■ Assignment ■
Restate word for word the lines from the one bearing "Where should I click to: Collapse" through the end of the entries below, and leave every picture out.

■ Listed records ■
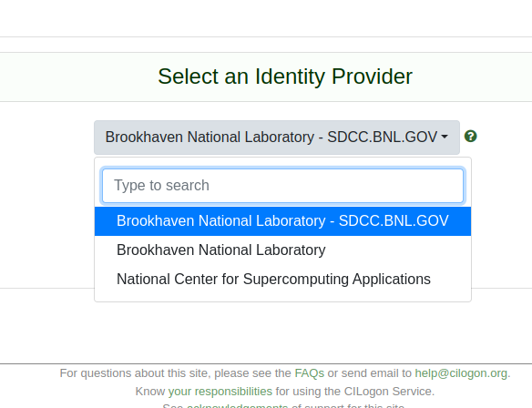Open the your responsibilities link
The height and width of the screenshot is (408, 532).
(220, 392)

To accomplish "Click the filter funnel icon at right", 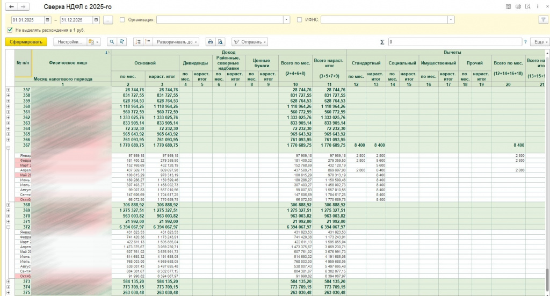I will [x=543, y=20].
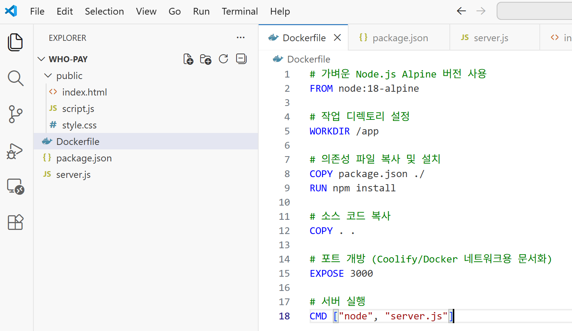Open the Remote Explorer view

coord(15,186)
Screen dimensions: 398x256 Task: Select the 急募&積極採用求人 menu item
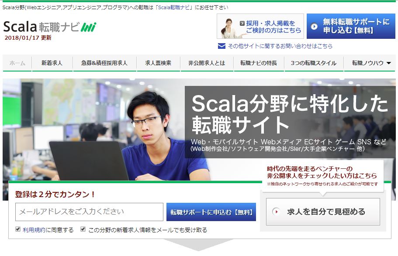[104, 63]
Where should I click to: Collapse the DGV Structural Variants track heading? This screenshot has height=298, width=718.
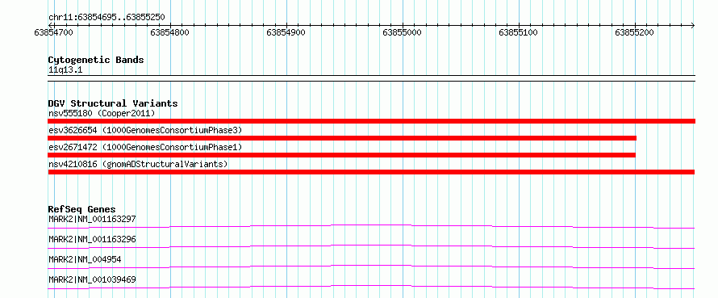point(113,103)
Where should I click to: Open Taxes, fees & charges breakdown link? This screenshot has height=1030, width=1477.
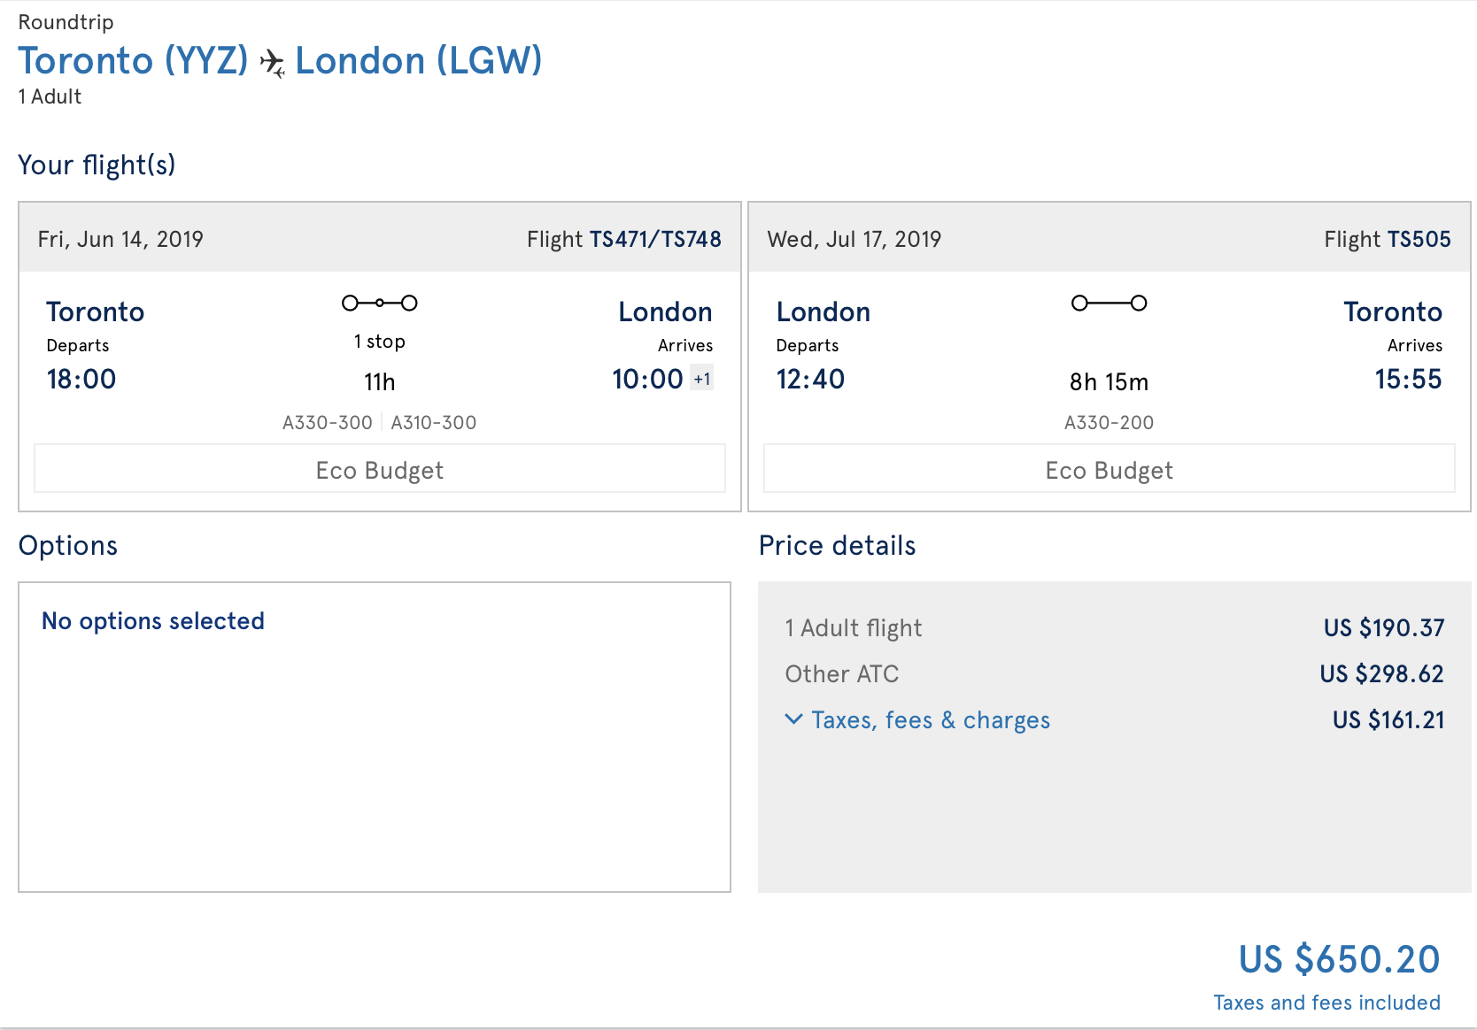[x=931, y=720]
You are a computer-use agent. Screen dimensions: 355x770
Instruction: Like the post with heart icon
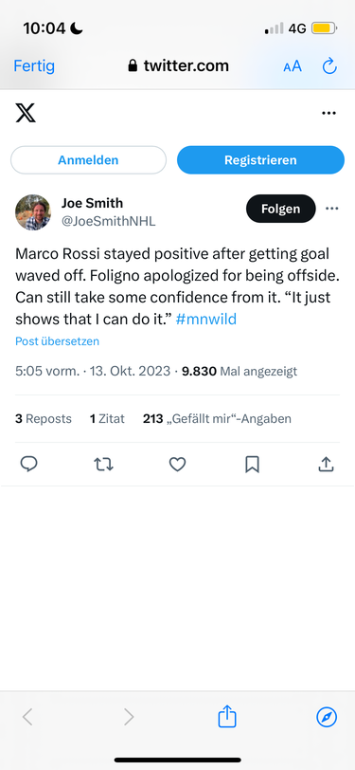178,464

■ Answer to this task ■
Where should I click to: Collapse the DGV Structural Variants track heading? This screenshot has height=298, width=718.
point(113,103)
Where should I click to: Open Taxes, fees & charges breakdown link? This screenshot has height=1030, width=1477.
[x=931, y=720]
You are a computer-use agent. Screen dimensions: 355x770
Instruction: Like the post with heart icon
178,464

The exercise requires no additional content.